The wages for the labors of virtue are detachment and knowledge. These
become our friends and advocates in the kingdom of heaven, just as the
passions and ignorance are the advocates for eternal punishment. He then
who seeks the former for the sake of reputation among men and not for
the good in it, will hear from Scripture: ‘You ask and you receive not,
because you ask amiss.’ (Jas. 4:3).

St. Maximus the Confessor, The Ascetic Life and Four Centuries on
Charity.

Normality and Fasting

“…fasting–the refusal to accept the desires and urges of our fallen nature as normal, the effort to free ourselves from the dictatorship of flesh and matter over the spirit… – Fr. Alexander (Schmemann)
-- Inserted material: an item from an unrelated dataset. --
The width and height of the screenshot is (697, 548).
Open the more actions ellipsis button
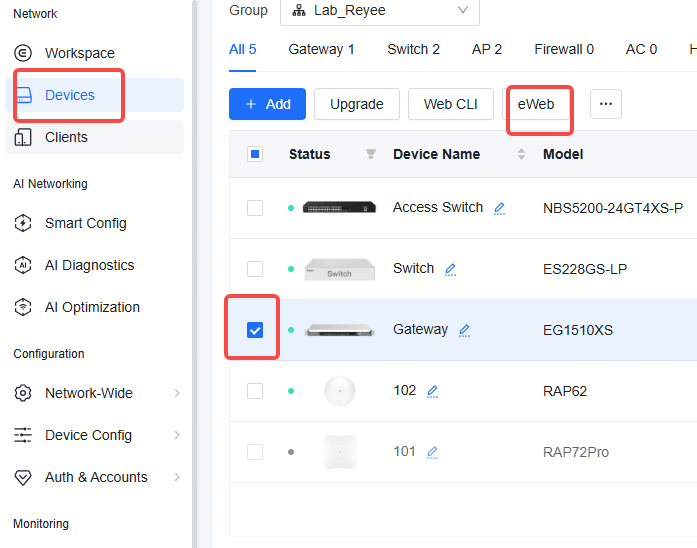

The Rule of Fasting and Eating are the same Rule

“It is not suited to everyone to follow a severe rule of abstinence from everything, or to deprive himself of everything which can serve for the easing of weakness.

One should make use of food daily to the extent that the body, fortified, may be the friend and assistant of the soul in the practice of virtue. Otherwise, the soul may weaken because it is exhausted.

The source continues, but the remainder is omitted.